AIM OF THE EXERCISE
Can you put each line from the top of the listing through the line containing "Click the Stairs", both included, into a JSON list of strings, one string per line and no blank lines?

---*---

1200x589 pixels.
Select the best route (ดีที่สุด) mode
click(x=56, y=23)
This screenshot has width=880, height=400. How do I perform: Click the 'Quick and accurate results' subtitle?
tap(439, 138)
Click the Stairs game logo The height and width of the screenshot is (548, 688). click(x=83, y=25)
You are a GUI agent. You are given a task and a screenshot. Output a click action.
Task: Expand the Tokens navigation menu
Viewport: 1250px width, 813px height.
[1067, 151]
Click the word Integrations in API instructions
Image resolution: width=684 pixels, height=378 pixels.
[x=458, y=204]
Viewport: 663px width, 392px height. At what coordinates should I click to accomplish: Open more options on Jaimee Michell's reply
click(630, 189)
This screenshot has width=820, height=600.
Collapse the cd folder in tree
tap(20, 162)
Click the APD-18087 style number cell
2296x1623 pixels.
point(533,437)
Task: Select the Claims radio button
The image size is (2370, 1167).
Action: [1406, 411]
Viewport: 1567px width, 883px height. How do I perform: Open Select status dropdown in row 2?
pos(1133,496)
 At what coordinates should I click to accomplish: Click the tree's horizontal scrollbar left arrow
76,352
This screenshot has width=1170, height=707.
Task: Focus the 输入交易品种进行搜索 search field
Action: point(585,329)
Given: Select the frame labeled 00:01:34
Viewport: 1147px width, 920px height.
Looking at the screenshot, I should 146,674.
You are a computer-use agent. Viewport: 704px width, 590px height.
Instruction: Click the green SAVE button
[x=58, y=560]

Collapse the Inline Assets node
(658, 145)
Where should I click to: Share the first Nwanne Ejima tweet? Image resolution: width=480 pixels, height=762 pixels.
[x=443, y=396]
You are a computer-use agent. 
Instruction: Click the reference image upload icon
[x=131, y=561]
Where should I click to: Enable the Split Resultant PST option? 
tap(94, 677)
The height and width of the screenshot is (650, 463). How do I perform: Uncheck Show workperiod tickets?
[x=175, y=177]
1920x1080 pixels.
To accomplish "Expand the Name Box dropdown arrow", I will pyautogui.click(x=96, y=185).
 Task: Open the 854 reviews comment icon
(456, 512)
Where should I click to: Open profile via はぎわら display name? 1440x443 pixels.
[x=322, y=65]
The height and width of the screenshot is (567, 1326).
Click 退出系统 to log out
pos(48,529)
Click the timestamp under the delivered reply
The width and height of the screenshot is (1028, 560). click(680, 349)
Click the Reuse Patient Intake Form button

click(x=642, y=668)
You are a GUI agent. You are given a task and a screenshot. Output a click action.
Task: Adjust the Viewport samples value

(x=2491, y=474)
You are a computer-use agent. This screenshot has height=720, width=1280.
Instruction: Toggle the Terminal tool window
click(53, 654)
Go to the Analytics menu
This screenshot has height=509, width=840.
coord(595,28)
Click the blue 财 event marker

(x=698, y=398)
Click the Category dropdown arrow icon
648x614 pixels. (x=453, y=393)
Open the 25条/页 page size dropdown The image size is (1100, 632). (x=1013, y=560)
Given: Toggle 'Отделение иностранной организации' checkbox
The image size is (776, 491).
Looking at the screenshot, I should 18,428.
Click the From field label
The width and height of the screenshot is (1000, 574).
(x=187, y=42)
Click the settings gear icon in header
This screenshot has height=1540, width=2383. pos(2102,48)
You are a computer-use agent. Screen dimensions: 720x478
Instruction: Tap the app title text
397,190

---*---

EXPECTED ANSWER
[
  "1200x589 pixels.",
  "Select the best route (ดีที่สุด) mode",
  "click(x=56, y=23)",
  "This screenshot has width=880, height=400. How do I perform: Click the 'Quick and accurate results' subtitle?",
  "tap(439, 138)",
  "Click the Stairs game logo The height and width of the screenshot is (548, 688). click(x=83, y=25)"
]